But this isn't Beirut or Baltimore. It isn't even Tower Hamlets. I was told at Lund University that a foreign graduate student who lived in Rosengård for a couple of years couldn't understand why anyone would call it a ghetto. He came from Liverpool. Certainly, I can't think of another slum in Europe that has broad, well-signposted cycle paths on which stately middle-aged women in headscarves pedal their groceries home.

The houses are for the most part low blocks arranged in squares around playgrounds, on a familiar Swedish model. Even in Herrgården, where there are a few boarded-up windows, the play areas are clean and well-maintained.

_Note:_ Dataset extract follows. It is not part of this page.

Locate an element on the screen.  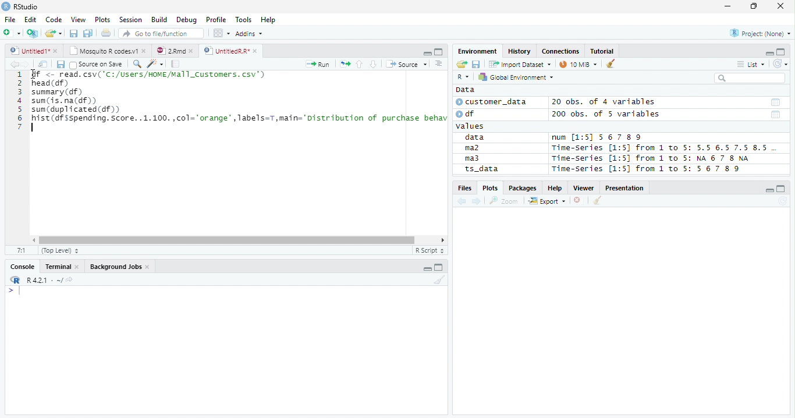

The shops have Arabic signage as often as Swedish. The greengrocer's has a huge Ramadan calendar outside, but in the middle of a bright afternoon there are a great many people eating and drinking in public. In the middle of the estate is a shopping centre where a headscarfed woman is collecting for orphans in Iraq, Gaza and Pakistan. She came to Rosengård 16 years ago and says her children are happy on the estate, too. Her stall is an interesting mixture of Swedish and Islamic charity: the language is all Swedish, but the money referred to as zakat. All the distribution, the signs explain, will be handled by the Nordic aid organisation, which will guarantee the money ends up being used peacefully and responsibly.

The Islamology department at Lund University reckons the number of active Muslims in Rosengård and Sweden generally is greatly overestimated. "Most Muslims in Sweden are as unobservant as the Christians," says department head Leif Stenberg. "If you count the number of worshippers in the mosques, there are seldom more than 300 in the big ones, even at Friday prayers. The smaller ones will have 100, if that."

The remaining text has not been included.